Let's continue with our analysis. We know the vertical translation at the roller \(B (2, 0)\) is restricted. We can use this to create one condition.
\(\Delta_{B_v}=0, x=2\)
Before evaluating, it's essential to note that the terms are explicitly defined. We must disregard some terms if the values inside the brackets are negative.
\(0=\frac{1}{E I}\left(\frac{27}{2}\langle 2\rangle^2+15\langle 2-2\rangle^3-\frac{1}{12}\langle 2-2\rangle^5+\frac{15}{8}\langle 2-6.5\rangle^4+\frac{1}{12}\langle 2-6.5\rangle^5\right.\)
\(\left.-\frac{3}{2}\langle 2-6.5\rangle^4+\frac{3}{2}\langle 2-11\rangle^4+\frac{351}{8}\langle 2-11\rangle^3+C_1\langle 2\rangle+C_2\right)\)
Boundary Condition 1: \(2 C_1+C_2=-54\)
For the other condition, we look at \(D (11, 0)\) or the hinge support. Since vertical translation is not allowed, we use this to form the other condition:
\(\Delta_{D_v}=0, x=11\)
\(0=\frac{1}{E I}\left(\frac{27}{2}\langle 11\rangle^2+15\langle 11-2\rangle^3-\frac{1}{12}\langle 11-2\rangle^5+\frac{15}{8}\langle 11-6.5\rangle^4+\frac{1}{12}\langle 11-6.5\rangle^5\right.\)
\(\left.-\frac{3}{2}\langle 11-6.5\rangle^4+\frac{3}{2}\langle 11-11\rangle^4+\frac{351}{8}\langle 11-11\rangle^3+C_1\langle 11\rangle+C_2\right)\)
Boundary Condition 2: \(11 C_1+C_2=\frac{509139}{64}\)
Solving the Constants of Integration
With these two conditions, we are now ready to solve for \(C_1\) and \(C_2\).
Using algebra, we have:
\(C_1=-877.92\)
\(C_2=1701.84\)
Summarize Equations
With constants of integration solved, the final step is to summarize the equations by substituting constants of integration:
Slope Equation
\(\frac{d \Delta}{d x}=\frac{1}{E I}\left(27\langle x\rangle+45\langle x-2\rangle^2-\frac{5}{12}\langle x-2\rangle^4+\frac{15}{2}\langle x-6.5\rangle^3+\frac{5}{12}\langle x-6.5\rangle^4\right.\)

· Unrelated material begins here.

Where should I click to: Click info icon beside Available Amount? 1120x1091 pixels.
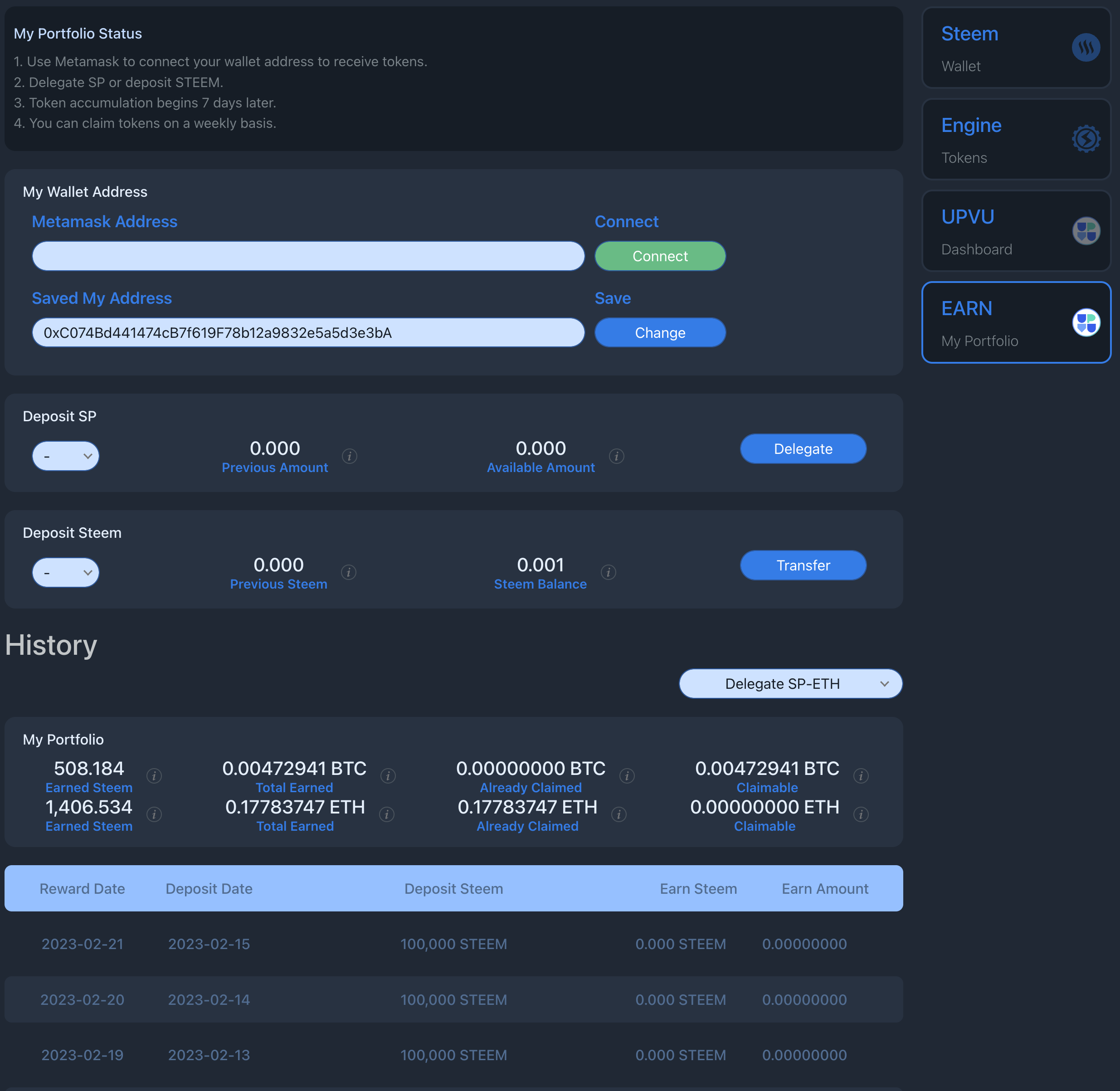[616, 456]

\(\left.-6\langle x-6.5\rangle^3+6\langle x-11\rangle^3+\frac{1053}{8}\langle x-11\rangle^2-877.92\right)\)
Deflection Equation
\(\Delta=\frac{1}{E I}\left(\frac{27}{2}\langle x\rangle^2+15\langle x-2\rangle^3-\frac{1}{12}\langle x-2\rangle^5+\frac{15}{8}\langle x-6.5\rangle^4+\frac{1}{12}\langle x-6.5\rangle^5\right.\)
\(\left.-\frac{3}{2}\langle x-6.5\rangle^4+\frac{3}{2}\langle x-11\rangle^4+\frac{351}{8}\langle x-11\rangle^3-877.92\langle x\rangle+1701.84\right)\)
The equations above are the slope and deflection of the beam example with explicitly defined terms. With this, you can determine the rotation or translation at any beam point.
From this example, we can see the benefits of using this method over the other. We only need one equation to make rather than per segment, and we have fewer conditions to formulate.
General and Segment Equations
Let's recall the beam limits per segment.
- AB: \(0 \leq {x} \lt 2\)
- BC: \(2 \leq {x} \lt 6.5\)
- CD: \(6.5 \leq {x} \lt 11\)
- DE: \(11 \leq {x} \lt 12.5\)
We can use these limits to find the segment equation from the general expression.
As an example, let's evaluate the general slope equation with \(BC: 2 \leq {x} \lt 6.5\) as our limits:
\(\frac{d \Delta}{d x}=\frac{1}{E I}\left(27\langle x\rangle+45\langle x-2\rangle^2-\frac{5}{12}\langle x-2\rangle^4+\frac{15}{2}\langle x-6.5\rangle^3+\frac{5}{12}\langle x-6.5\rangle^4\right.\)
\(\left.-6\langle x-6.5\rangle^3+6\langle x-11\rangle^3+\frac{1053}{8}\langle x-11\rangle^2-877.92\right)\)
\(\frac{d \Delta}{d x}=\theta=\frac{1}{E I}\left(-\frac{5}{12} x^4+\frac{10}{3} x^3+35 x^2-\frac{419}{3} x-704.59\right)\)
This result is similar to the segmented slope equation.
Slope and Deflection Diagrams
We can represent these equations using a graph. If we plot the slope \(\theta\) against position \(x\) and deflection \(\Delta\) against \(x\), we get the slope and deflection diagrams of the structure.
These diagrams assume the beam example's flexural rigidity \(EI\) is constant.